Marriage and the Year of Faith

20 Aug

“In rediscovering (Christ’s) love day by day, the missionary commitment of believers attains force and vigour that can never fade away. Faith … makes us fruitful, because it expands our hearts in hope and enables us to bear life-giving witness: indeed it opens the hearts and minds of those who listen to respond to the Lord’s invitation to adhere to his word and become his disciples” (pope Benedict V, “Porta Fidei,” No. 7)

Marriage is rooted in that agape love of Christ and his disciples; it is given to man and woman for personal sanctification and for providing a safe place for their children.
But is it not more? How can sacramental marriage impact our Year of Faith? (Vatican Council II, “Decree on the Apostolate of Lay People,” No. 11.)

St. Paul teaches that the love of husband and wife mirrors the love of Christ and his Church. The wife dies to self; she submits to the marriage all that she is for the sake of their union — and the husband dies to self for the sake of his wife; he submits all that he is to the marriage. It is in  this mutual dying to self that love grows and marriage endures.

The priest shortage rightfully prompts us to pray for vocations to the priesthood. However, with so many marriages “on the rocks,” I don’t sense the same anxious concern over the shortage of successful, fruitful and productive marriages. And we need such marriages for the successful mission of the Church.

The U.S. bishops have plainly stated that marriage and family are part and parcel of the mission of the Church: “A culture of witness is sustained in the Church through marriage and the family. … It is within the Sacrament of Matrimony that husband and wife evangelize, become evangelized, and share their witness of the faith to their children and to society” (“Disciples Called to Witness. The New Evangelization,” U.S. Bishops, section on “The Christian Family.”)

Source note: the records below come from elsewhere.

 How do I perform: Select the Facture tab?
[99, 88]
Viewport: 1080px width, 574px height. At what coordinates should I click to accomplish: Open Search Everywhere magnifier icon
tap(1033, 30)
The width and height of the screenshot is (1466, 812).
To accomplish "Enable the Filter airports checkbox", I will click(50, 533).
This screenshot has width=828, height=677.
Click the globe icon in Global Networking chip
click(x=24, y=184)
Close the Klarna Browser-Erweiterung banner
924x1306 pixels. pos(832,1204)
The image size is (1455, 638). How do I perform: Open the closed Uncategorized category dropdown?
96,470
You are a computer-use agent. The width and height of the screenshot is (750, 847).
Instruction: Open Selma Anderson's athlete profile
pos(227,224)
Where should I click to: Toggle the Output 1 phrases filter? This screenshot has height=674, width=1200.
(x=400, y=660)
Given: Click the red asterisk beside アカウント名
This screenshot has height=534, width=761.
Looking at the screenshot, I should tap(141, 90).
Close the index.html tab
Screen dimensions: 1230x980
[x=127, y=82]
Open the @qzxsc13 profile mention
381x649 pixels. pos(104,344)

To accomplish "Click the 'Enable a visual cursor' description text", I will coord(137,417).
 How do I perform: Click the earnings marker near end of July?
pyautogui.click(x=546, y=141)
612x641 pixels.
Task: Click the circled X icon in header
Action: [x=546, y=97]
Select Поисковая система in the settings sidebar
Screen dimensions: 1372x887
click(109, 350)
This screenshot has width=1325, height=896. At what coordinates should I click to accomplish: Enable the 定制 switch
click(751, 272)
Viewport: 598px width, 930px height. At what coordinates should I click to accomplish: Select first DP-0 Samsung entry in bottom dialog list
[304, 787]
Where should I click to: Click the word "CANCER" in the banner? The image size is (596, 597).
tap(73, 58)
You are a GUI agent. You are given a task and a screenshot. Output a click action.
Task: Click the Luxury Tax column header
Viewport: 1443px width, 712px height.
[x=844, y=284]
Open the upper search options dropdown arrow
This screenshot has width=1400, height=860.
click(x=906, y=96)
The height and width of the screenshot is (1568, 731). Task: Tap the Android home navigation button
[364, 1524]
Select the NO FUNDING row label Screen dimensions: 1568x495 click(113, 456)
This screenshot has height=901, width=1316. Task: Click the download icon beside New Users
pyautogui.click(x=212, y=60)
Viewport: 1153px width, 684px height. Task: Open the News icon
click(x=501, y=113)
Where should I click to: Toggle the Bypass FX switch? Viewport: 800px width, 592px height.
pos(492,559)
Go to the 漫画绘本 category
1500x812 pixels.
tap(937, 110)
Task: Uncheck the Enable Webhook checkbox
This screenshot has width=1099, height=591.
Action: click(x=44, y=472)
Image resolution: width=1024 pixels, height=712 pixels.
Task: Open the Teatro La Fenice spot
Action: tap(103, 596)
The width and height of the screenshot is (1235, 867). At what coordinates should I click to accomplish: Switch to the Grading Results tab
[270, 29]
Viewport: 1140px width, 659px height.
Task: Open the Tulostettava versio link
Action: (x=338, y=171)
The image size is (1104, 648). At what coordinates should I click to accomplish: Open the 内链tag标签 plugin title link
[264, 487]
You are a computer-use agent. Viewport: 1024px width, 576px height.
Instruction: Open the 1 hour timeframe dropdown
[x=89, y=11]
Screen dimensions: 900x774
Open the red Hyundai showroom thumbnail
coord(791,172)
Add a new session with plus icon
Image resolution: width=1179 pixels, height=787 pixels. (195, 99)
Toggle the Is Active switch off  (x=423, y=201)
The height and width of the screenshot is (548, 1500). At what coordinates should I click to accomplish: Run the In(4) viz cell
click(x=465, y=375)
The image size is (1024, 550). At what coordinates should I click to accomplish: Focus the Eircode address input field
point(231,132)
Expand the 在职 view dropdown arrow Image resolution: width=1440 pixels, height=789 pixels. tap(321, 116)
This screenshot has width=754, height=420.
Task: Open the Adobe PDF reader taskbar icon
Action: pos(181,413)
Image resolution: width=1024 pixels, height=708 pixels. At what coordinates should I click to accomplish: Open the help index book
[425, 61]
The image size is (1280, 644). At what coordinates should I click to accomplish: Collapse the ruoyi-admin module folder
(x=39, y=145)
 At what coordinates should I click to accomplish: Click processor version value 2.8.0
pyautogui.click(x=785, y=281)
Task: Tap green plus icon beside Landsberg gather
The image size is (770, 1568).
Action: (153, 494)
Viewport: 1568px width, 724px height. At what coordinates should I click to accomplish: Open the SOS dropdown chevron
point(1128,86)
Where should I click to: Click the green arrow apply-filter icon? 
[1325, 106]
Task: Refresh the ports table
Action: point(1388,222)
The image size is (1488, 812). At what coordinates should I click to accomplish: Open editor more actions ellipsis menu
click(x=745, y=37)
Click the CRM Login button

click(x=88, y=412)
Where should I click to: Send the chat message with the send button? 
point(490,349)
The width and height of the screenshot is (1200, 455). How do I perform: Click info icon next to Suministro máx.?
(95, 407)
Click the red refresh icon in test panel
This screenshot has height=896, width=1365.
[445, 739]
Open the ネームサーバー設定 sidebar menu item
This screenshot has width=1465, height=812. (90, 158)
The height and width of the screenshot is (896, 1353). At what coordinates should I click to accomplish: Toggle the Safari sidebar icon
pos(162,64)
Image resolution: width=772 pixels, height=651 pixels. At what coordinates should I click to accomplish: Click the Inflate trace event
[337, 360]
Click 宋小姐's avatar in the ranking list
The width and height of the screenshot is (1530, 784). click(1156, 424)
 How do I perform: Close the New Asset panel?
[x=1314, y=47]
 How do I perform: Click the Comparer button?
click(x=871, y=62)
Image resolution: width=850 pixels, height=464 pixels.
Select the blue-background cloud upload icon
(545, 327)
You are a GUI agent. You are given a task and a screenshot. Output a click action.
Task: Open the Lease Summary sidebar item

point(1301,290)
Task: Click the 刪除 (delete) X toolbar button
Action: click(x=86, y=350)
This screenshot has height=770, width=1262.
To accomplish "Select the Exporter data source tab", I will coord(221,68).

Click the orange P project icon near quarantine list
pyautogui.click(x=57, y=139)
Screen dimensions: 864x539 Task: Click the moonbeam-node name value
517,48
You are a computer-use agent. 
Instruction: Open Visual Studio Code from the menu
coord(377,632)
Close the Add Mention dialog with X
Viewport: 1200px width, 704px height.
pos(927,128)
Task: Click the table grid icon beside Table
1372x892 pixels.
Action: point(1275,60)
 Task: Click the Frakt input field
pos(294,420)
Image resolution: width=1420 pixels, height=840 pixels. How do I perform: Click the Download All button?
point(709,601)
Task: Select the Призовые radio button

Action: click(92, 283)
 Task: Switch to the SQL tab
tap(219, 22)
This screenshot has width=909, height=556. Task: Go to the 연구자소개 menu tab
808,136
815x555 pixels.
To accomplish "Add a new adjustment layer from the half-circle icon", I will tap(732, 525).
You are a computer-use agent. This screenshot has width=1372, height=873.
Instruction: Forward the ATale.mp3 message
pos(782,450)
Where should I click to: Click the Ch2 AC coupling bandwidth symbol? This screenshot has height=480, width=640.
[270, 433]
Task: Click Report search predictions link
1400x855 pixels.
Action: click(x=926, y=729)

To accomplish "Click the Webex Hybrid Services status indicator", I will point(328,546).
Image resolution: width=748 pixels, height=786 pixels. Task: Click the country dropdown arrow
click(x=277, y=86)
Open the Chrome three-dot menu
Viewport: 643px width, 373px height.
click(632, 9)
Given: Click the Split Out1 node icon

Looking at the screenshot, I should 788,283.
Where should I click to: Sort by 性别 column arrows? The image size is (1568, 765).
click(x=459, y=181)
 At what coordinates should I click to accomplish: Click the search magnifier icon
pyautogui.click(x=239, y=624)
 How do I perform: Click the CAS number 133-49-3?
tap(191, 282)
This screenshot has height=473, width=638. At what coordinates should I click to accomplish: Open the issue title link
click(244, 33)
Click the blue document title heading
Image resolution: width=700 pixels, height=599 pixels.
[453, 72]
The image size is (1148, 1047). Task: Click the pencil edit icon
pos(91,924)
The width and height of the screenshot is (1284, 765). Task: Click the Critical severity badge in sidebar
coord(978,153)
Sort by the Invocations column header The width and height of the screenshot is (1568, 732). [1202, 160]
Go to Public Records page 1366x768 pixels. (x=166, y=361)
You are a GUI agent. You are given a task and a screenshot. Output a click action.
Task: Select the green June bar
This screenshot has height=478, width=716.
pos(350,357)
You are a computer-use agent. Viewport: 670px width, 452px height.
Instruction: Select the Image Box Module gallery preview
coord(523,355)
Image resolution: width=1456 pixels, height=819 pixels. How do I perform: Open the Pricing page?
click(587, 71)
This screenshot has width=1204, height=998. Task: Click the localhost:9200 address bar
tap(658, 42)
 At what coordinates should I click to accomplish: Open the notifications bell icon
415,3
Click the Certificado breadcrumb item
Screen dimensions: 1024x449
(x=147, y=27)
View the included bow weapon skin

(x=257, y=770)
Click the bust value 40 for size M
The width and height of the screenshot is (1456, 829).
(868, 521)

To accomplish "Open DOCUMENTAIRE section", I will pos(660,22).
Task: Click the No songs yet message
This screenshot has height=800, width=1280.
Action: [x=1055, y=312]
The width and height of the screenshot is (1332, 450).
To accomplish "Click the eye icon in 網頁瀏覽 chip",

A holy married couple is a Eucharistic presence in the world. They mirror the passion of Christ for the salvation of the world. Theirs is a sacrament of service – caring for their own, but also enfolding friends, neighbors and needy people in their familial embrace. They provide witness to the Christian meaning of hospitality (to make a safe place) ; they embody sacrificial love; they live for one another and their children – but they live also for the world and in the world where their faith can have a tremendous impact.

Marriage brings together into one flesh, mind, heart and spirit two committed disciples of Christ. Two lay people, made one in Christ, who are “to work so that the divine message of salvation may be known and accepted by all men throughout the world.” … “They fulfill their prophetic mission by evangelization, ‘that is the proclamation of Christ by word and the testimony of life'” (Catechism of the Catholic Church, Nos. 900 and 905).

Marriage is indeed a missionary, Eucharistic and evangelizing force for the Church’s mission – and, therefore, an important consideration in our Year of Faith.